> **AIM OF THE TASK**:
Reproduce the data below word for word, everything from the line containing "Task: Click the discount amount (0.00)" down to the line containing "will click(424, 280).", with both of those lines included.

Begin

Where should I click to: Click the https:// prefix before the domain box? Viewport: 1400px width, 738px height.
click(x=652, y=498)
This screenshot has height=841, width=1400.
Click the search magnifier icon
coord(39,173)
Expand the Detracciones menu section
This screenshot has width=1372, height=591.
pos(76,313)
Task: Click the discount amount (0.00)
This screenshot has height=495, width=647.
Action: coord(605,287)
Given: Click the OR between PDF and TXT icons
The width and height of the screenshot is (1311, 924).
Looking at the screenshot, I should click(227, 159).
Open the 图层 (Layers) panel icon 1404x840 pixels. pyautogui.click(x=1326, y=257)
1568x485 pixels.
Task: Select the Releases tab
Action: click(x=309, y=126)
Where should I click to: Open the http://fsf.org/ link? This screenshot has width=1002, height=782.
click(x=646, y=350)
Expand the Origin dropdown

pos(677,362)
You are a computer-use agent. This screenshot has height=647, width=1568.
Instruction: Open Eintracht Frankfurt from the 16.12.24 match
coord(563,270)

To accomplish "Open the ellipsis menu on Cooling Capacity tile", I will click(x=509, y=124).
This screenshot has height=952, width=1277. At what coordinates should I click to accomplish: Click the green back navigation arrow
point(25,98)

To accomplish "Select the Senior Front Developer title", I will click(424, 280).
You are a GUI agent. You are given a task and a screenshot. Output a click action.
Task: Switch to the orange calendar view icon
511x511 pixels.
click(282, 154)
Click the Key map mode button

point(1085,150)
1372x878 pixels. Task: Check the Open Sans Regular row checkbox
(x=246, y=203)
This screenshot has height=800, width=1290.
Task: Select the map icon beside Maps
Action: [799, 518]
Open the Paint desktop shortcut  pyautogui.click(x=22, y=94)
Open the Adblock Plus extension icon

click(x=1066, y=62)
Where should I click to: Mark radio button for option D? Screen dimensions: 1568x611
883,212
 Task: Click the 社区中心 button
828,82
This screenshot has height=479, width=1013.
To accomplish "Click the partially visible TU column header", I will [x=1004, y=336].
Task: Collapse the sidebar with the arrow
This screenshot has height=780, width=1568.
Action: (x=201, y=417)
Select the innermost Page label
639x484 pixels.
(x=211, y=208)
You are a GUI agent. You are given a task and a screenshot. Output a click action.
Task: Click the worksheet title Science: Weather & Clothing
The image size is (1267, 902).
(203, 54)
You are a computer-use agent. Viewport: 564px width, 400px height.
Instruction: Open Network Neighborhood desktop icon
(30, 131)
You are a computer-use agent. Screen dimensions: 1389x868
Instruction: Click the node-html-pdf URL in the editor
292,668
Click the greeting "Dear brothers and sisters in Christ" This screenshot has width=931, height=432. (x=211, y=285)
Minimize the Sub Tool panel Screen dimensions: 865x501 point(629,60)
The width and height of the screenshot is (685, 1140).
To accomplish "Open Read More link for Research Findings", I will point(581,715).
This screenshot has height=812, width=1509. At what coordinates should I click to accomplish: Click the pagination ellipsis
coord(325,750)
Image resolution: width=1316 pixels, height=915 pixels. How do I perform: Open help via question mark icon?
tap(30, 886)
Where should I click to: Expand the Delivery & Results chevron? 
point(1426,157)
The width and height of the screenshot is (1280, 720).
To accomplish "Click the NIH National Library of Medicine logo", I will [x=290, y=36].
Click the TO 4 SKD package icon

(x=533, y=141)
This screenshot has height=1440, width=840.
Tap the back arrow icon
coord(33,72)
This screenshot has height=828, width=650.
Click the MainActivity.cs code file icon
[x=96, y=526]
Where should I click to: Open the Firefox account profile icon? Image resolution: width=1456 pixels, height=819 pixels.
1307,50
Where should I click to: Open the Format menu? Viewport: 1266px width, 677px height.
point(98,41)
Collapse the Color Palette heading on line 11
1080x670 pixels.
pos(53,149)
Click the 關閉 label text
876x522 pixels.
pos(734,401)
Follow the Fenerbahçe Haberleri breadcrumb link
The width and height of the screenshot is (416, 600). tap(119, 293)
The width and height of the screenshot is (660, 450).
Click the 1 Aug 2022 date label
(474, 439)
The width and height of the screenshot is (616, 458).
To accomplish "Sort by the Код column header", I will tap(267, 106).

End

> **PROBLEM SOLUTION**:
Task: Click the discount amount (0.00)
This screenshot has height=495, width=647.
Action: coord(605,287)
Given: Click the OR between PDF and TXT icons
The width and height of the screenshot is (1311, 924).
Looking at the screenshot, I should click(227, 159).
Open the 图层 (Layers) panel icon 1404x840 pixels. pyautogui.click(x=1326, y=257)
1568x485 pixels.
Task: Select the Releases tab
Action: click(x=309, y=126)
Where should I click to: Open the http://fsf.org/ link? This screenshot has width=1002, height=782.
click(x=646, y=350)
Expand the Origin dropdown

pos(677,362)
You are a computer-use agent. This screenshot has height=647, width=1568.
Instruction: Open Eintracht Frankfurt from the 16.12.24 match
coord(563,270)

To accomplish "Open the ellipsis menu on Cooling Capacity tile", I will click(x=509, y=124).
This screenshot has height=952, width=1277. At what coordinates should I click to accomplish: Click the green back navigation arrow
point(25,98)

To accomplish "Select the Senior Front Developer title", I will click(424, 280).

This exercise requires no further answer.